Day 4: Honey Mustard Pork Chops
Total time: 35 minutes
Pork chops get fork-tender in no time when gently braised. I prefer thinner, boneless chops for this spicy/sweet honey mustard sauce. They stay tender and moist, and the reduced sauce makes this a lovely main course.
Ingredients:
- 2 - 4 boneless pork chops, 12oz (360gr) total weight
- 1/2 onion
- 1 tbs olive oil
- 1/2 cup (4oz, 120ml) chicken broth
- 1/2 cup (4oz, 120ml) white wine
- 1 tbs whole grain mustard
- 1 tbs honey
- 1 tbs sherry vinegar or cider vinegar
Instructions:
- Chop onion.
- Heat oil in nonstick skillet. Add onions and sauté until tender.
- Move onions to the side and add pork chops. Brown on both sides, about 10 minutes total.
- Add remaining ingredients, cover, reduce heat and simmer 15 minutes.
- Increase heat to medium-high. Uncover, remove pork and keep warm.
- Stir sauce well and boil until it reduces by half, about 5 minutes.
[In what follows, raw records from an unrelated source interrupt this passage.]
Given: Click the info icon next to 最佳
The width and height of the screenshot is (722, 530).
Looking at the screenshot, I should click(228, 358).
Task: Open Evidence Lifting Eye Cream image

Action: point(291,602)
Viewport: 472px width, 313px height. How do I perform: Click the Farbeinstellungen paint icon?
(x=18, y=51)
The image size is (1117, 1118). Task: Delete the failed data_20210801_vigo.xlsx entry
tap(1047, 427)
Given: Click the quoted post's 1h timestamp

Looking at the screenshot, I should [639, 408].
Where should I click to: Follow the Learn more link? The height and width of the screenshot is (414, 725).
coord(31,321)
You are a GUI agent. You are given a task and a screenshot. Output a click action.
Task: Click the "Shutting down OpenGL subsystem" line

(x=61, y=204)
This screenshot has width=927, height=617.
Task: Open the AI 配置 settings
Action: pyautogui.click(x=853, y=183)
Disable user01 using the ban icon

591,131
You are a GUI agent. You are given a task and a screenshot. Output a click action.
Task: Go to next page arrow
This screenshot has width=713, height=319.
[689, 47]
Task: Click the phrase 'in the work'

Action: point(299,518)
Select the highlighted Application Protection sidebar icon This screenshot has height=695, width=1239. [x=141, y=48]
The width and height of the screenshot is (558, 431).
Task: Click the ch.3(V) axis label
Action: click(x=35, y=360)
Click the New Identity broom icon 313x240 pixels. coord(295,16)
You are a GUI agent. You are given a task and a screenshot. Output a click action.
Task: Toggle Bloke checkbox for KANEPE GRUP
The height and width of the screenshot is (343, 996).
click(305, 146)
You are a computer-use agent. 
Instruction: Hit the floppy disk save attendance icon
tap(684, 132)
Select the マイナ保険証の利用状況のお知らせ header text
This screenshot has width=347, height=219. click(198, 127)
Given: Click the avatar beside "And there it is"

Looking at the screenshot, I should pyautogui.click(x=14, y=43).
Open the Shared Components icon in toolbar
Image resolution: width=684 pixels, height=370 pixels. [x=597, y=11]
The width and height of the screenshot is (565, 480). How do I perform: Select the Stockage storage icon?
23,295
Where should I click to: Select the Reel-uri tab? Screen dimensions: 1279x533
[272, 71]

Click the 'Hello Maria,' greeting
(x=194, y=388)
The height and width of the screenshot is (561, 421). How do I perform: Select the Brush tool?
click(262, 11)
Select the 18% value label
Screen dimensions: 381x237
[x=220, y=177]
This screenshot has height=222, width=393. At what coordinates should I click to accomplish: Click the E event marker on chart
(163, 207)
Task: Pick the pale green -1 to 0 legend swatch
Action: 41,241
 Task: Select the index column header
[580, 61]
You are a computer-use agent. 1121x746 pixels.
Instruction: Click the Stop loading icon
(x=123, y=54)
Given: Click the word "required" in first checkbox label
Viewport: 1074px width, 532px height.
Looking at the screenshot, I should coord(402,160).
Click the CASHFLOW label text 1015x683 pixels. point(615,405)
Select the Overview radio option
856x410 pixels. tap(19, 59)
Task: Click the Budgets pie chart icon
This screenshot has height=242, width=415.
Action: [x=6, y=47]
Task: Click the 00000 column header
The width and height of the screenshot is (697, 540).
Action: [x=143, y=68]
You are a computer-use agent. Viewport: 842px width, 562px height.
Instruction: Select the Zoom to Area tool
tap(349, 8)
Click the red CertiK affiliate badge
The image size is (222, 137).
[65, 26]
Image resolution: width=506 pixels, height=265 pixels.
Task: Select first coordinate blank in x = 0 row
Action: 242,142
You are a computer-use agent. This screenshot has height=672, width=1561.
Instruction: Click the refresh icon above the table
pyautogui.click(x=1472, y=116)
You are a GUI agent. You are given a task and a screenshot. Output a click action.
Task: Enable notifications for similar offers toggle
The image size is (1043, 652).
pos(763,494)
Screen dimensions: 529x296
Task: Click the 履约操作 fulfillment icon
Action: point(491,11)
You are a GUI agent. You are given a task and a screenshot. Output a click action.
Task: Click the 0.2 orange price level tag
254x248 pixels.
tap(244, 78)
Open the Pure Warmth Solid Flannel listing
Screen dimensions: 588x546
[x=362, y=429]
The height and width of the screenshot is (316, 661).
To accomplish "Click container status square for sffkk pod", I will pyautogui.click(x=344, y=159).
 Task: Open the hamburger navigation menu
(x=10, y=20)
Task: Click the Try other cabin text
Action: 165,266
- Spoon over pork and serve.
Day 5:
Spaghetti Pie
Total time: 50 minutes
This has the flavors of lasagne, but quicker to put together. You could make it in a spring-form pan and unmold it for a fancier presentation.
Ingredients:
- 12oz ground beef (360gr mince)
- 1 medium onion
- 2 cloves garlic
- 1 tbs olive oil
- 2 cups tomato sauce (16oz, 480gr)
- 8oz (240gr) frozen spinach
- 1 tsp oregano
- 1 tsp basil
- 1 tsp Balsamic vinegar
- 4oz (120gr) spaghetti - make a circle with thumb & index finger, about 1" (2.5 cm) in diameter
- 1 cup (8oz, 240gr) ricotta
- 1 egg
- 1/4 cup (1oz, 30gr) grated Parmesan
- Bit more oil
Instructions:
- Cook pasta according to package directions.
- While pasta cooks:
- Thaw spinach and squeeze dry.
- Chop onion and mince garlic.
- Heat oil in skillet over medium heat. Add onion and sauté until tender.
- Add garlic and beef and sauté until meat is done, breaking it up as it browns.
- Stir in herbs, vinegar and tomato sauce. Cover and simmer until needed.
- In large bowl lightly whisk the egg. Add 2 tbs of the ricotta and whisk.
- To assemble:
- When pasta is done, drain well.
- Toss to cool a bit (do not rinse) then add to the egg mixture.
- Mix well and put into an oiled, glass baking dish (mine is 9 inches square). Pat into place.
- Fluff the spinach a bit with your fingers and sprinkle it over the pasta.
- Drop the ricotta by small spoonfuls evenly over the top and spread out a bit.
- Spread the meat sauce evenly over the ricotta.
- Sprinkle with Parmesan.
- Bake, covered with foil (or lid) at 400 F (200C) for 20 minutes.
- Remove foil (or lid) and bake 5 minutes longer. Serve.
Day 6: Chicken with Whole Grain Mustard Sauce
Total time: 25 minutes
Whole grain mustard and white wine, slightly reduced, make a lovely, light sauce for the chicken, bursting with flavor but low in calories.
Ingredients:
- 2 chicken breasts, boneless, skinless
- 1/2 medium onion
- 2 tsp olive oil
- 1 tsp thyme
- 1/2 cup (4oz, 120ml) white wine
- 2 tbs whole grain mustard
Instructions:
- Roughly chop the onion.
- Sauté onion in oil in nonstick skillet over medium-high heat.
- When onion starts to brown, move it to the sides of the pan and sauté chicken breasts until lightly browned.
- Add thyme, mustard and wine. Stir to combine.
- Cover, reduce heat and simmer until chicken is done, about 15 minutes.
- Remove chicken to a small platter, cover to keep warm.
- Increase heat under skillet and reduce sauce slightly.